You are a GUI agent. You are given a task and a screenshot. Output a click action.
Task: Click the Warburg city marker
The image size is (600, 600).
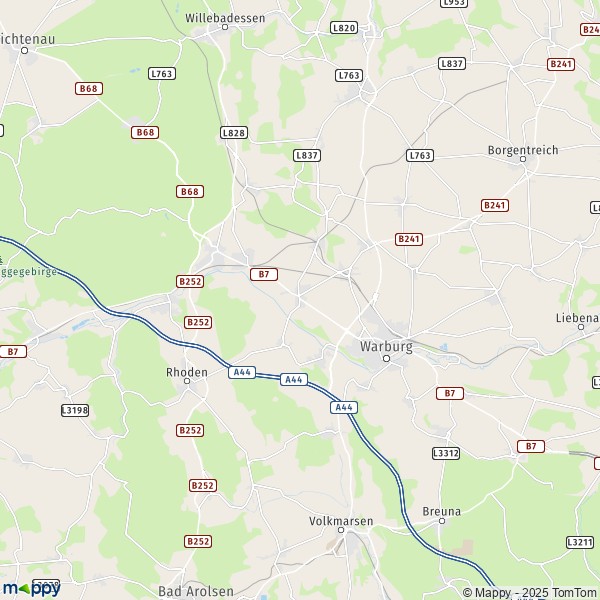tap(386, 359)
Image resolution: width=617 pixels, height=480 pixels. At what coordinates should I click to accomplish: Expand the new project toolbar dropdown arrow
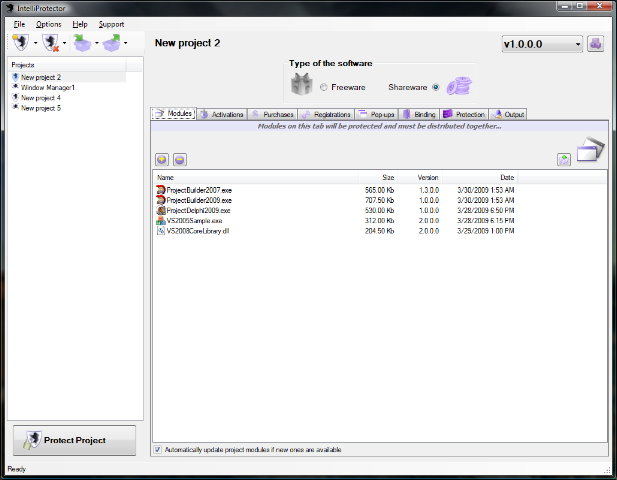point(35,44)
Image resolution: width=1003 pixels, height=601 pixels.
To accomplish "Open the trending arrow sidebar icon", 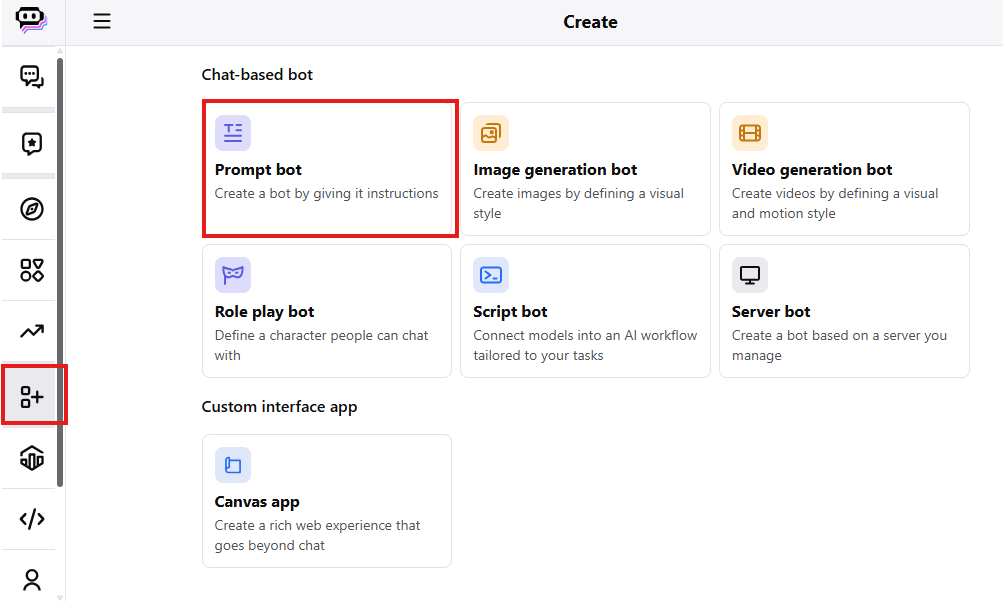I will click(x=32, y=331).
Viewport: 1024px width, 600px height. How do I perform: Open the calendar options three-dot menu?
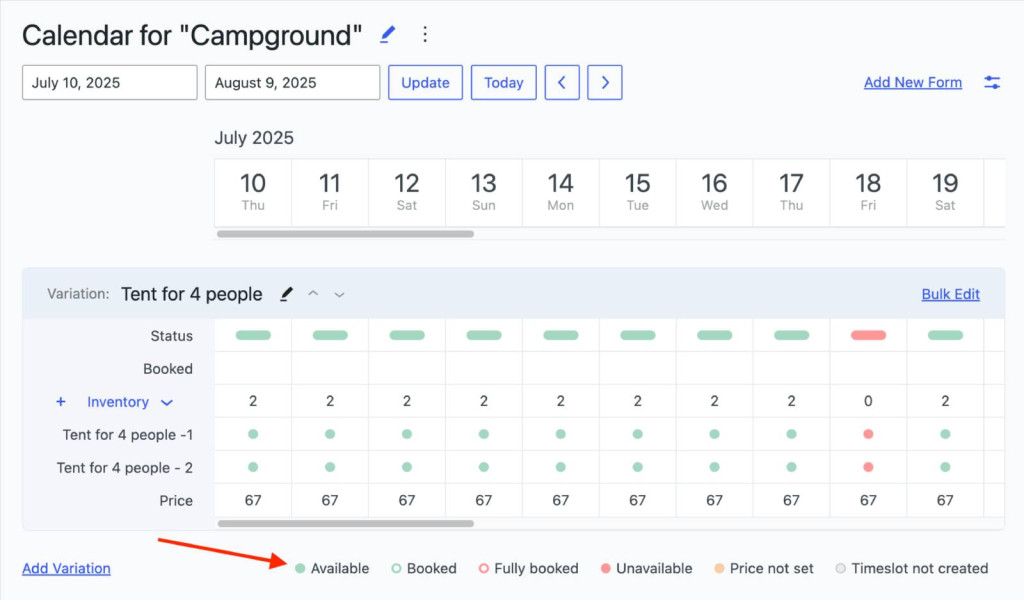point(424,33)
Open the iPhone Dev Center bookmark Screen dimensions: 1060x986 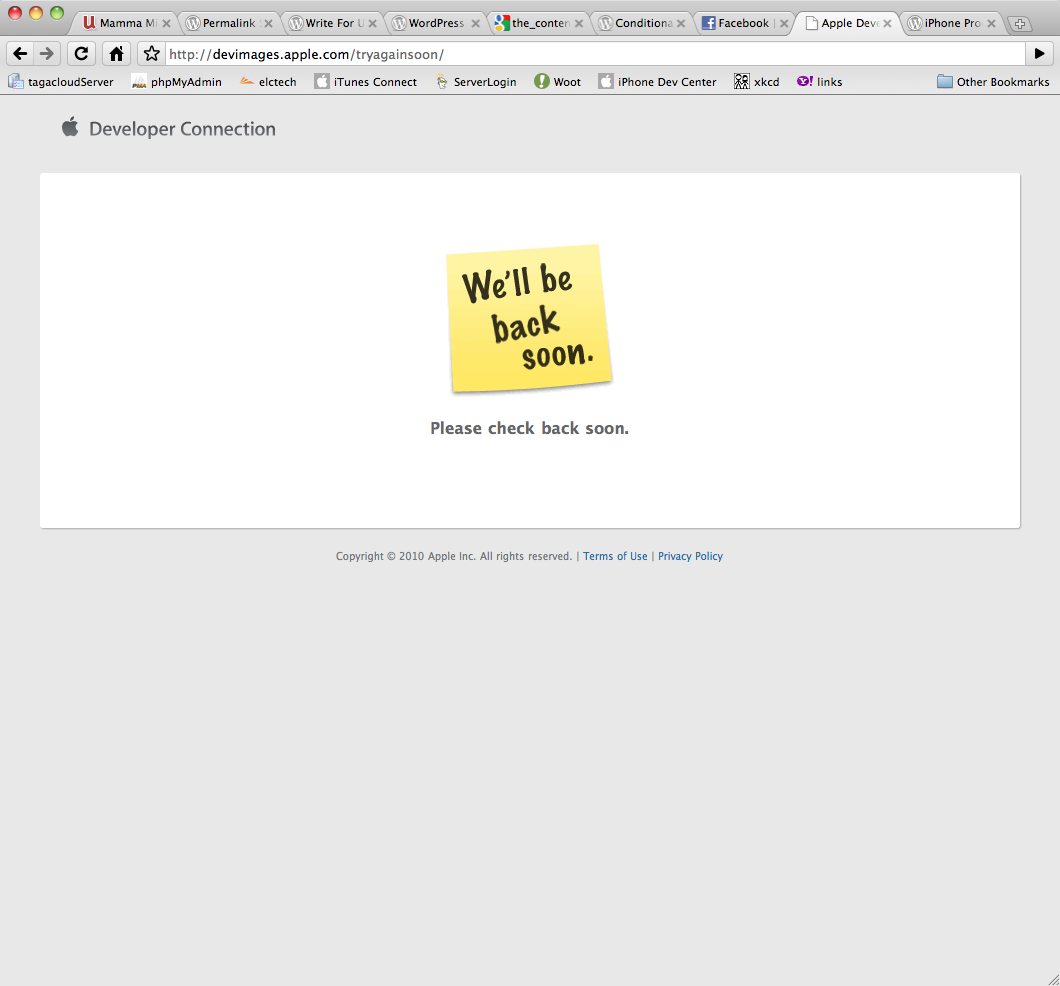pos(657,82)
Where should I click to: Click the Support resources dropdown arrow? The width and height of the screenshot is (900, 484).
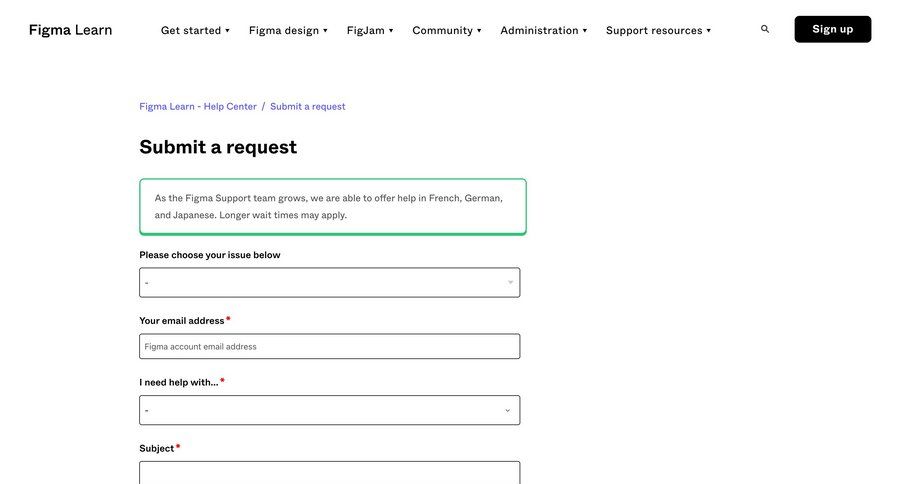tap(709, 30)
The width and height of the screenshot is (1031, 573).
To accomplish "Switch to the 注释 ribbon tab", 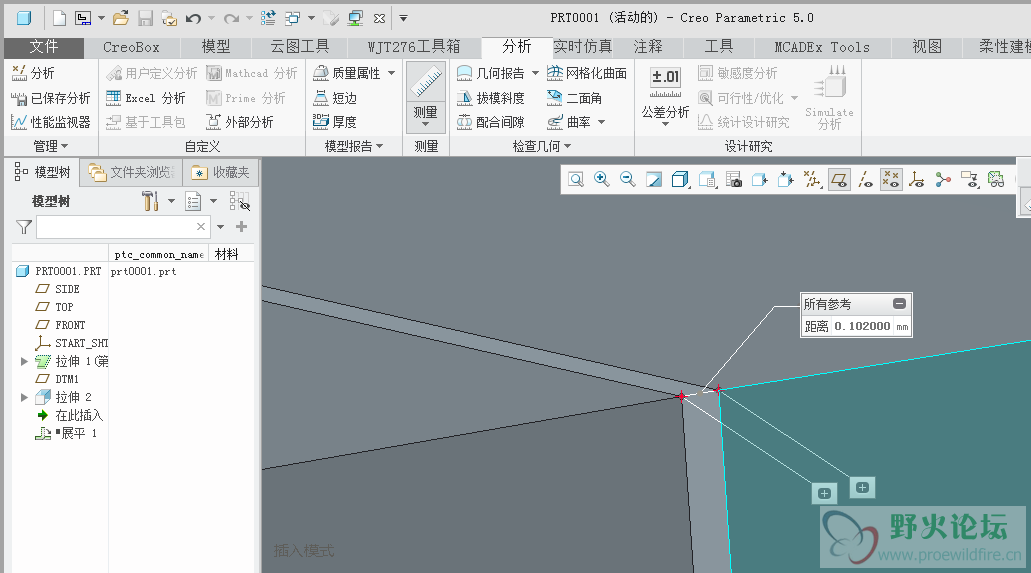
::::::::::
** WHAT TO DO **
The expected output is exactly the lines from the one containing "Where should I" through the last line of the listing, both included, with every picture left out.

** REPLY TO THE EXERCISE **
Where should I click to: Click the Support resources dropdown arrow? The width and height of the screenshot is (900, 484).
tap(709, 30)
The width and height of the screenshot is (1031, 573).
To accomplish "Switch to the 注释 ribbon tab", 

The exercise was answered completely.